ASHLEY MILNE-TYTE: This year Joan Rivers will have less opportunity for exchanges like this:
JOAN RIVERS: I am standing here with Naomi Watts who said — what did you just say, ‘You crucify me?’
NAOMI WATTS: Yeah, she crucified me last year, so I’m terrified.
JOAN RIVERS: And, well, you should be because look how you’ve pulled yourself together this year, and I like to think it’s me.
The Academy has asked some of the awards’ presenters to stay off the red carpet. The idea is to leave some surprises for the main event. But Marisa Guthrie of Broadcasting and Cable says the Academy risks offending the fashion industry by pulling the red carpet from under some actresses.
MARISA GUTHRIE: I mean they’re not gonna stand up at the podium if they get an award or present an award and say who designed their dress. I mean that information comes on the red carpet.
She says designers will miss that publicity. But Jane Ubell-Meyer isn’t so sure. Her company makes celebrity gift bags for events including the Oscars. She says delaying the first glimpse of certain celebrities and their gowns could be a boon for designers.
JANE UBELL-MEYER: Now there’ll be a spotlight on those that were not on the red carpet and you’ll see it in the magazines as ‘here’s the big reveal.’
She says all the print publicity will live on for months as people leaf through People and In Style in doctors’ offices.

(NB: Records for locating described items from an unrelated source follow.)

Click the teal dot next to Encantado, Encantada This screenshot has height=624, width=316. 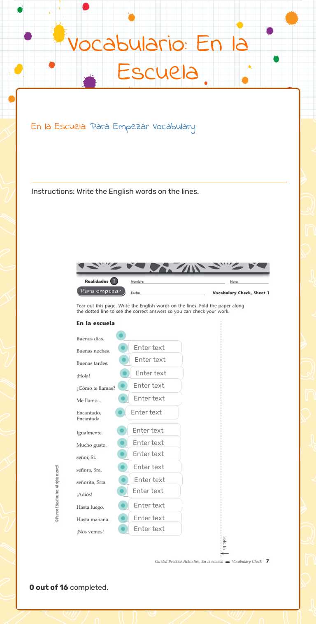tap(120, 412)
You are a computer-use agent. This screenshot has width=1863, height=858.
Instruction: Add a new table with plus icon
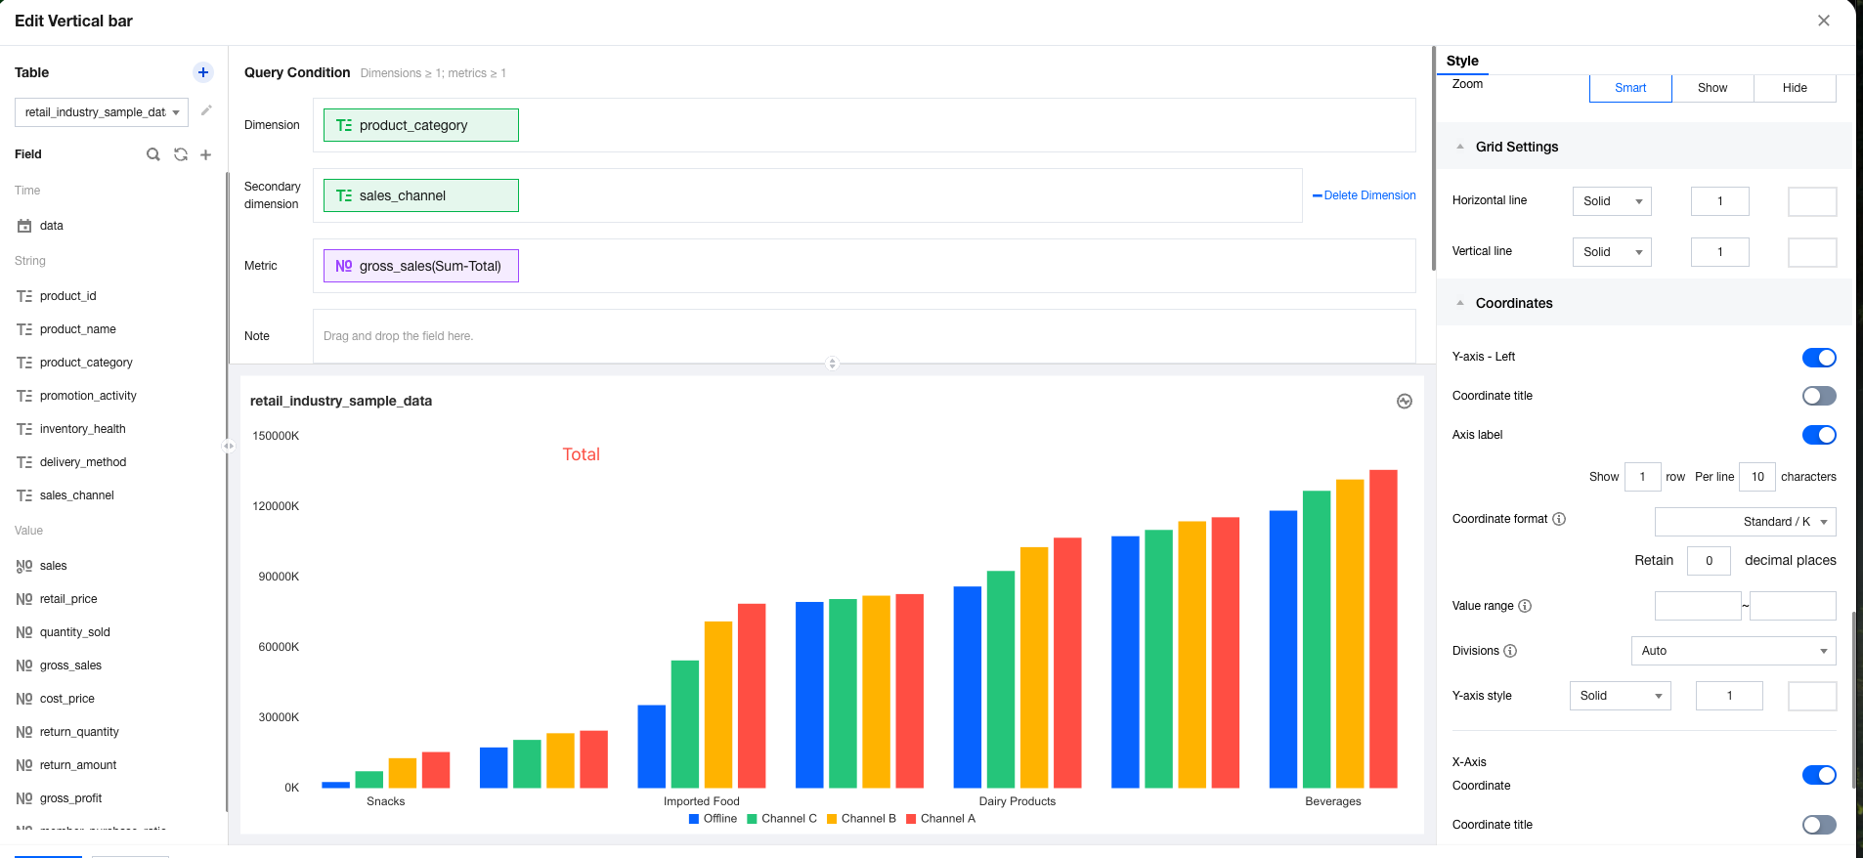pyautogui.click(x=203, y=72)
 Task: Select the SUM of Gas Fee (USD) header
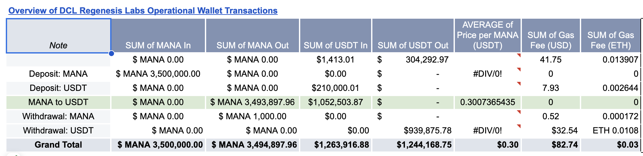(x=551, y=36)
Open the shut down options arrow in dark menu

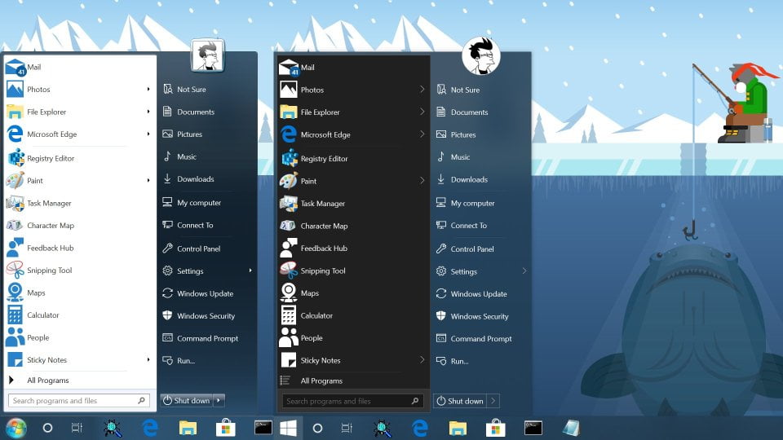(493, 401)
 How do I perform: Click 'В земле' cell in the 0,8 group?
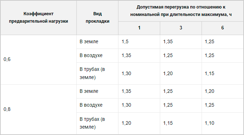point(97,91)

Marisa Guthrie says if the idea is to boost ratings by hiding some celebrities till the ceremony, it’s unlikely to work.
GUTHRIE: I mean every couple years there’s some sort of musty attempt to get people to tune in. And it’s just a bloated telecast. People know it is.
She says one thing that would get millions more viewers to watch would be a year full of blockbuster Oscar-nominated movies.
In New York, I’m Ashley Milne-Tyte for Marketplace.